Collected data entries:
=== Begin Enclosure ===
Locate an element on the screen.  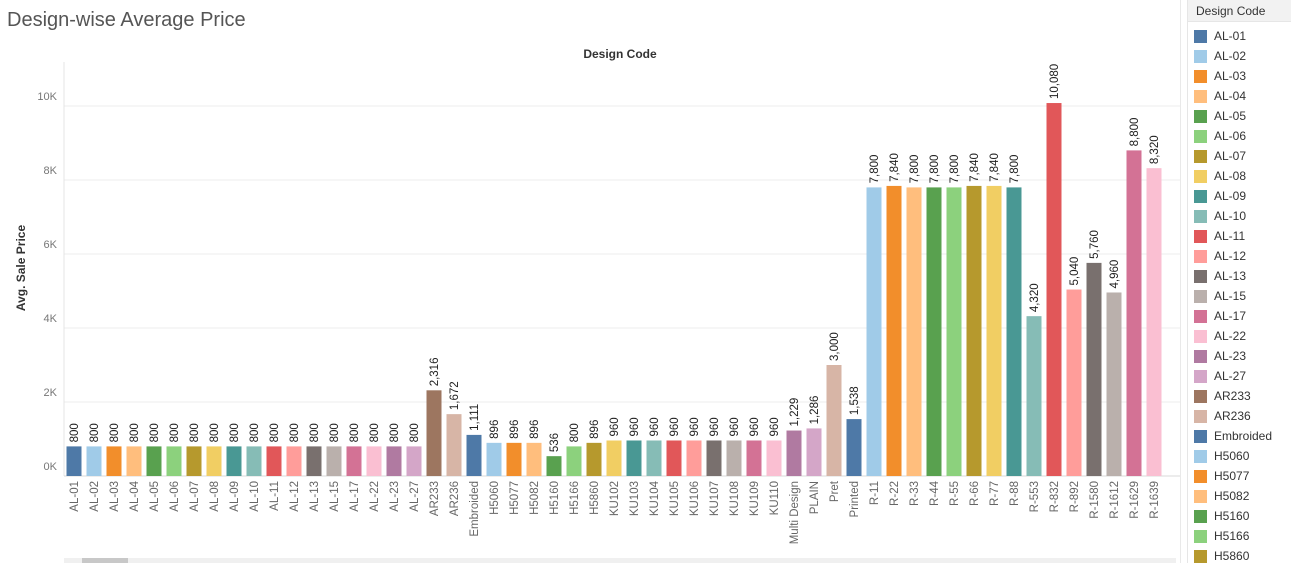
legend-item: H5160 is located at coordinates (1242, 516).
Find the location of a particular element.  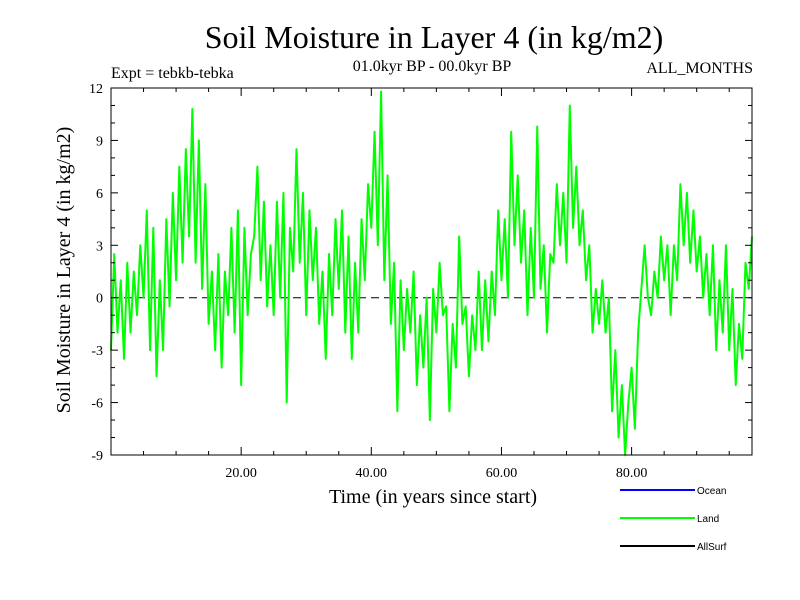

subtitle-right: ALL_MONTHS is located at coordinates (700, 68).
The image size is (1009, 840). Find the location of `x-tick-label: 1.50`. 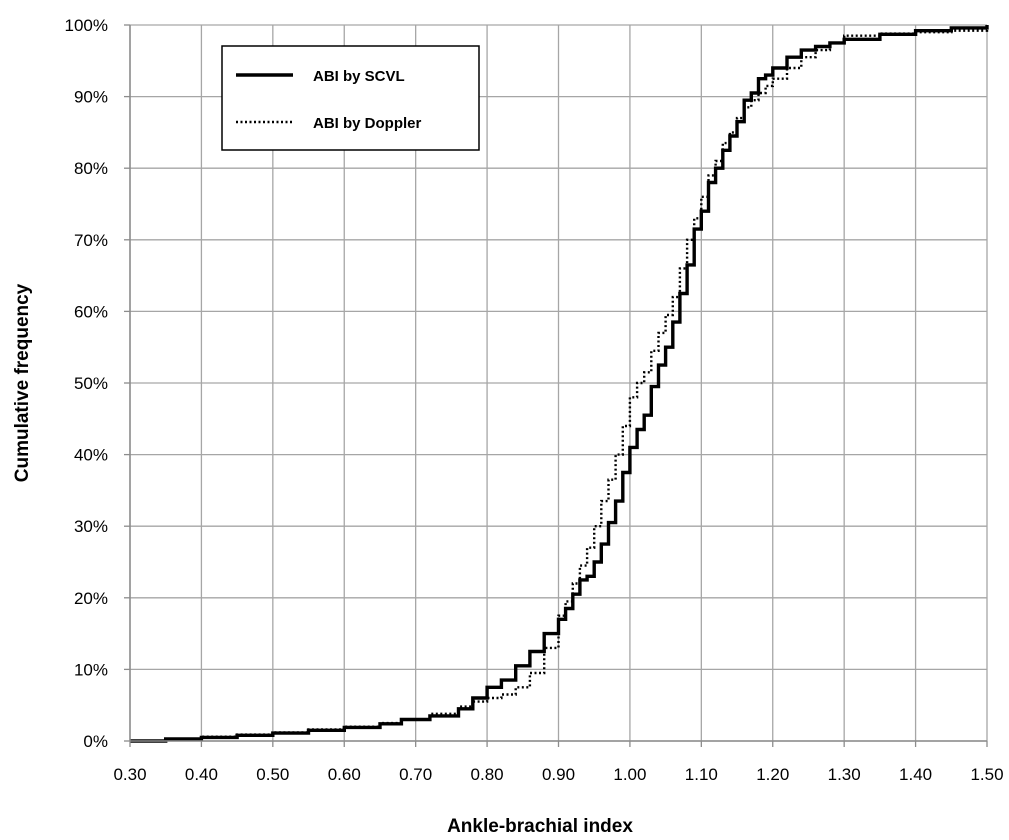

x-tick-label: 1.50 is located at coordinates (986, 774).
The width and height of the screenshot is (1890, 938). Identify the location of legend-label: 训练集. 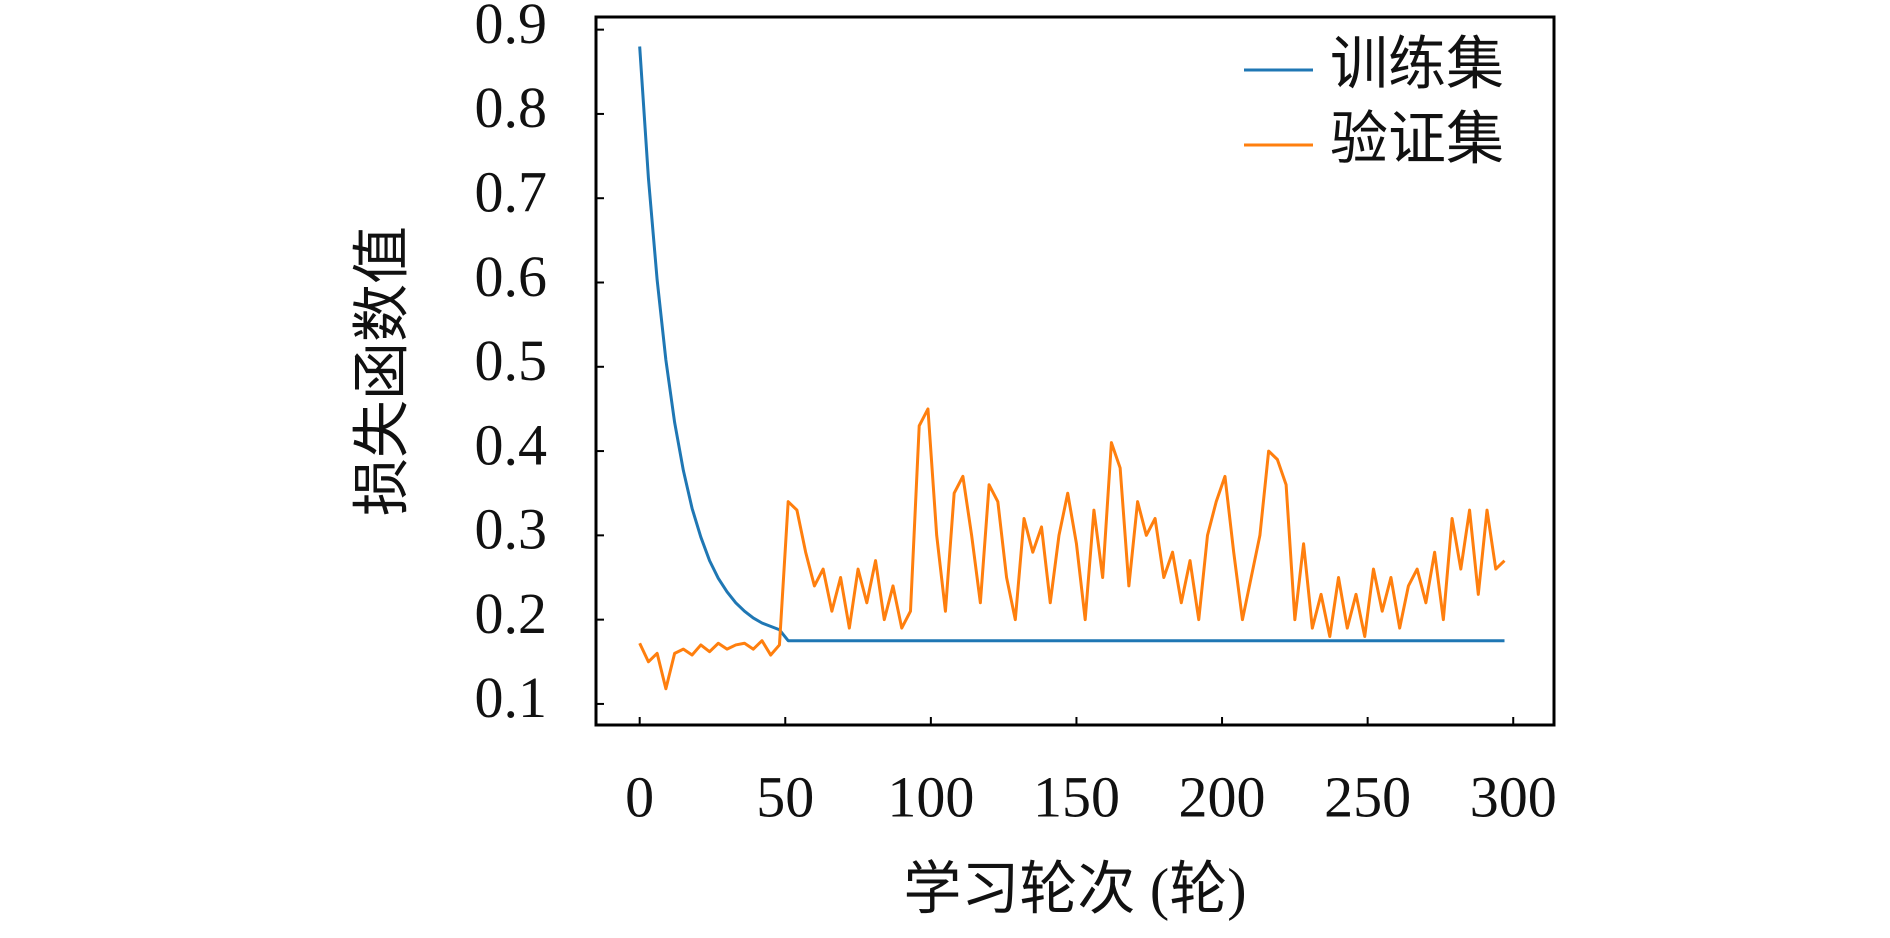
=== End Enclosure ===
■ **Task goal**
Rewrite every item with each "location" replaced by "position", leaving everything else unchanged and omitting the pictures.

■ **Answer below**
Locate an element on the screen.  
legend-item: H5160 is located at coordinates (1242, 516).
Find the position of a particular element.  

subtitle-right: ALL_MONTHS is located at coordinates (700, 68).
The image size is (1009, 840). Find the position of `x-tick-label: 1.50`. 

x-tick-label: 1.50 is located at coordinates (986, 774).
The width and height of the screenshot is (1890, 938). Identify the position of legend-label: 训练集. 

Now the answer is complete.